While focus has previously been on "traditional" drugs such as heroin and cocaine, a recent UNODC report shows that amphetamine-type stimulants (ATS) such as "ecstasy" and methamphetamine now rank as the world's second most widely abused drug type after cannabis. The report - the 2011 Global ATS Assessment - notes that the expansion of illicit trade in such substances and the high profits generated by that trade pose an increasing threat to security and health worldwide.
Europe, notably Western and Central Europe, continues to be an important market for amphetamines, in terms of both manufacture and use. While in most countries the main amphetamine-stype stimulants of concern continue to be amphetamine and "'ecstasy'-group substances", there is evidence that methamphetamine markets may be expanding. In addition, the appearance of new "designer drugs" such as mephedrone on the market constitutes a worrying new trend.
Substances such as mephedrone or methylenedioxypyrovalerone are sold as "bath salts" or "plant food" and act as substitutes for illicit stimulant drugs such as cocaine. Such substances are sold over the Internet and some have caused deaths.
Several European countries have reported an increase in the abuse and production of methamphetamine, and illicit methamphetamine laboratories have been discovered and raided by police in many European countries.
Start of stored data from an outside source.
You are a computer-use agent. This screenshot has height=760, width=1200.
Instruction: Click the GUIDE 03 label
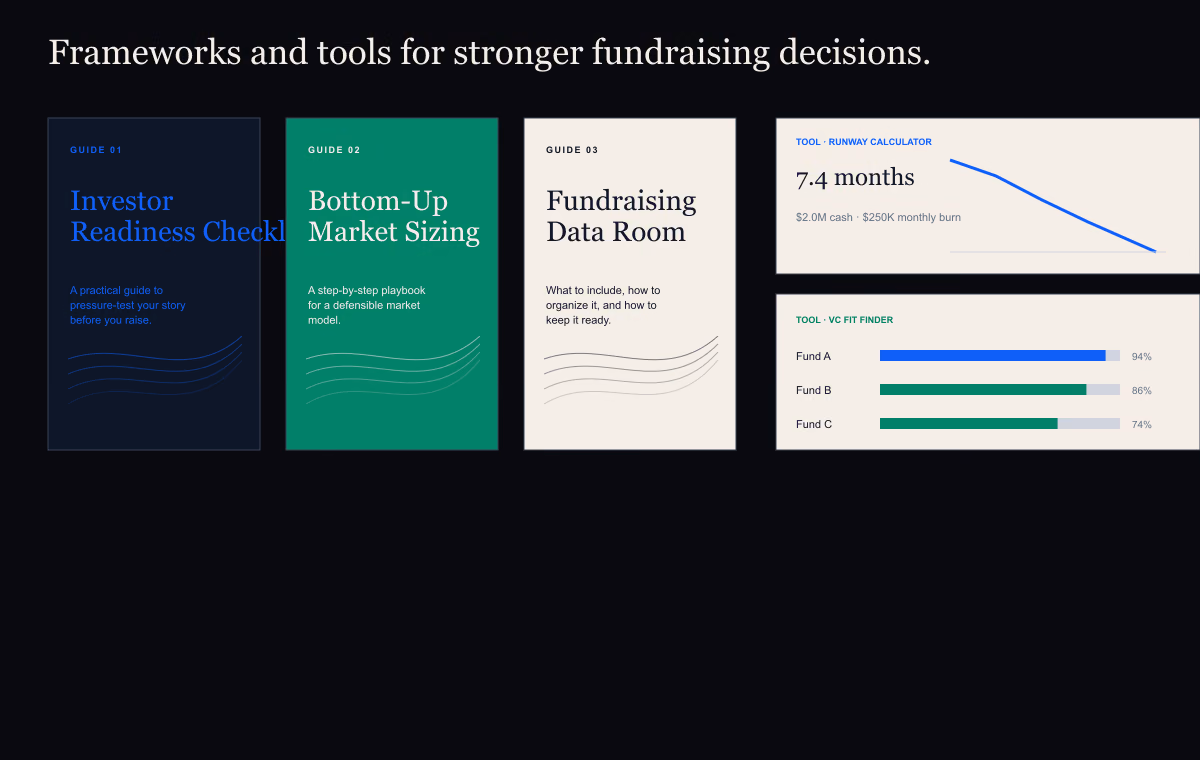(x=572, y=150)
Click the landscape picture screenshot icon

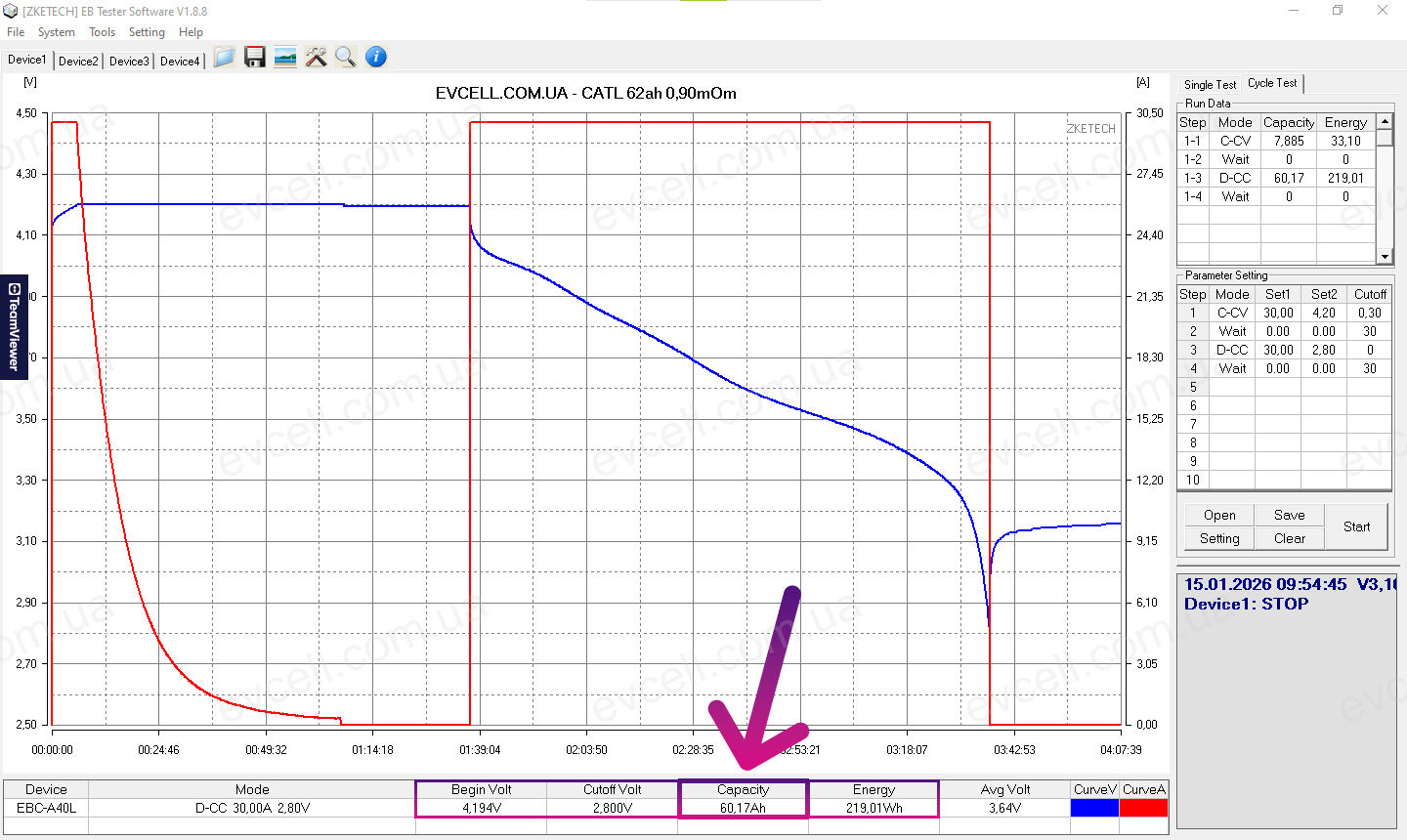coord(285,58)
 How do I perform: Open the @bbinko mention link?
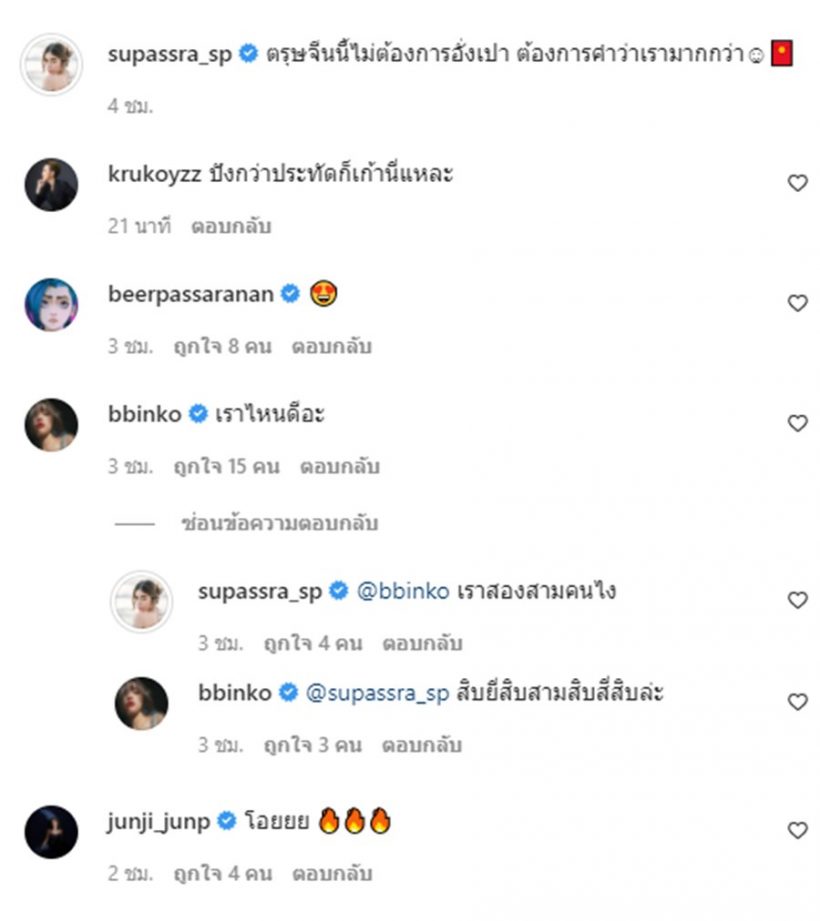(x=402, y=591)
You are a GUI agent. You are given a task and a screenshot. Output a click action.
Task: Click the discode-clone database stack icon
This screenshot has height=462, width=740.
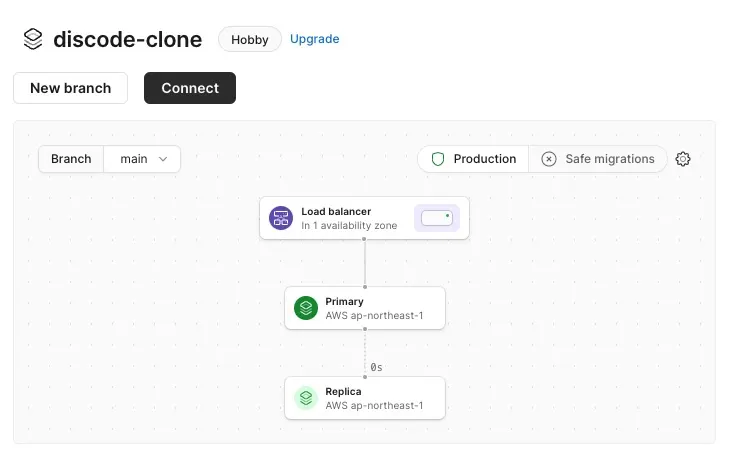click(33, 39)
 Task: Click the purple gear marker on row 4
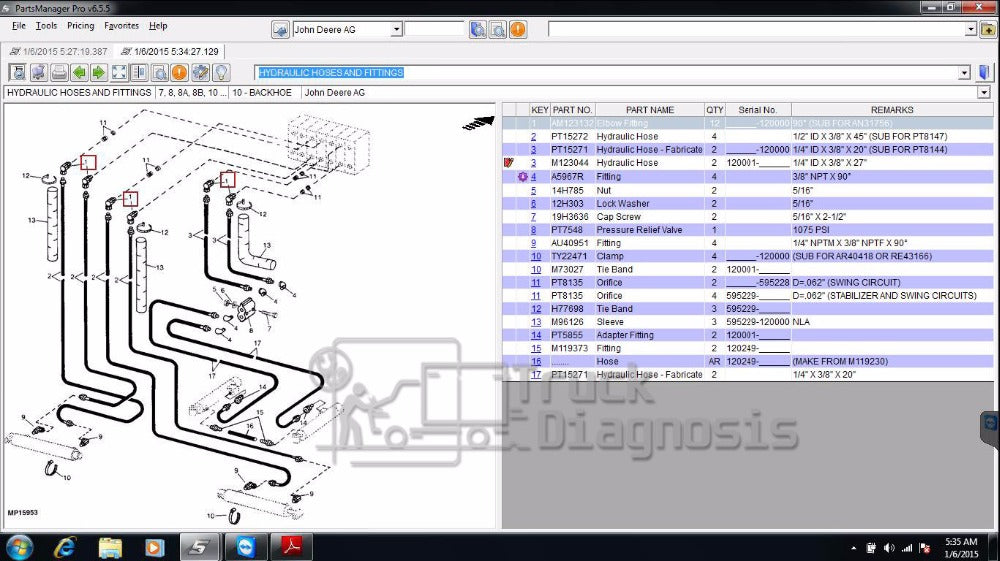(x=522, y=177)
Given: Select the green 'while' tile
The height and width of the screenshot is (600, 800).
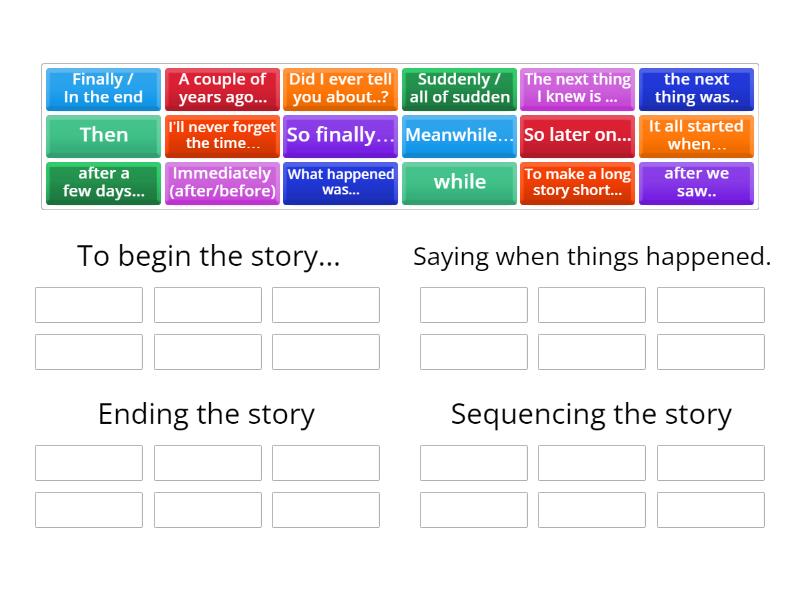Looking at the screenshot, I should [459, 183].
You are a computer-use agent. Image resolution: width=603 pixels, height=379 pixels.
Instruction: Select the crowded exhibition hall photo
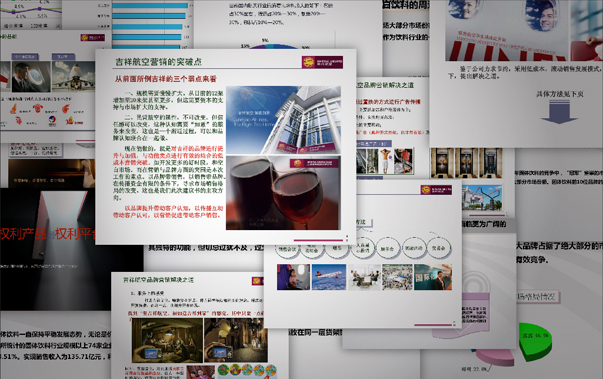pos(397,277)
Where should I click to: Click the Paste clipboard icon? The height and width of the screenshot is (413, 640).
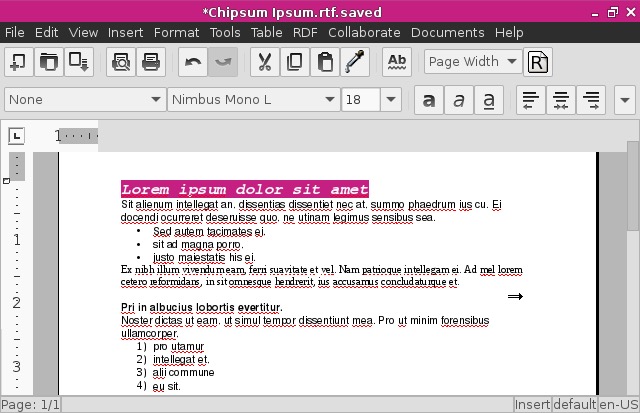325,61
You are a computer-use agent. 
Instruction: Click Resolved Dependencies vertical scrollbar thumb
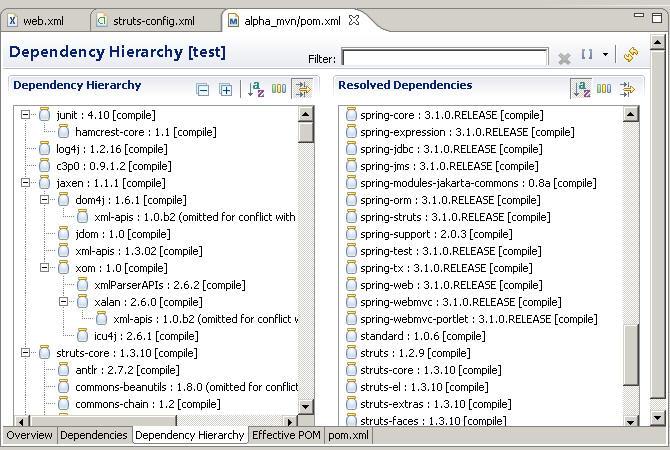(x=630, y=354)
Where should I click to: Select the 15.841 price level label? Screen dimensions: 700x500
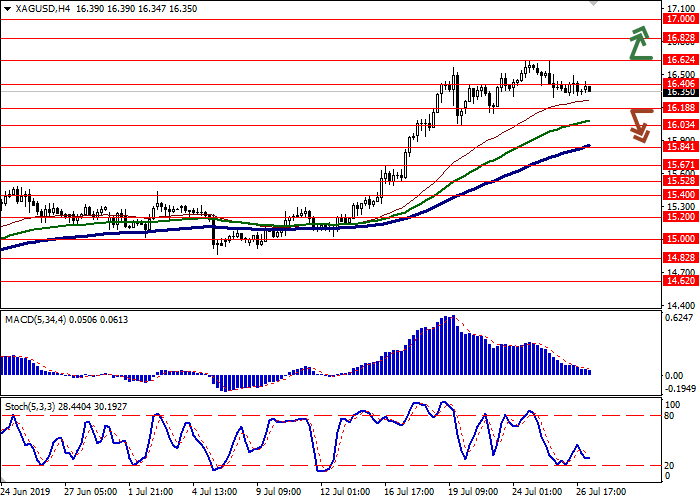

There are also signs that that drug may be replacing amphetamine in some parts of Europe.
Meanwhile, a survey commissioned by the Directorate-General Justice of the European Commission shows that the majority of young Europeans support the continued ban of illegal drugs. The survey, entitled Youth attitudes on drugs: Analytical report measures trends in the attitudes of young people towards drugs, building on earlier surveys carried out in 2002, 2004 and 2008.
The results, released in June 2011, showed a broad consensus among young people (age 15-24) in the European Union that heroin, cocaine and "ecstasy" should continue to be banned; 96 per cent of respondents were in favour of a continued ban on heroin, 94 per cent in favour of the continued prohibition of cocaine and 92 per cent in favour of the continued ban on "ecstasy".
With regard to cannabis, 59 per cent of respondents said that the sale and consumption of that substance should continue to be banned in the European Union, while 34 per cent were in favour of the introduction of a system that regulated its sale and use.
The situation is more complex when it comes to unregulated substances. Roughly one third (34 per cent) of respondents supported a general ban on "substances that imitate the effects of illicit drugs", while 15 per cent were in favour of some kind of regulation. Some 47 per cent thought it would be better to ban only those substances that posed a risk to health.
Overall, the legalization of illicit drugs is supported by just 13 per cent of young European Union citizens aged 15-24 and between 5 and 22 per cent of young persons in individual European Union member States. That proportion has not changed since 2008.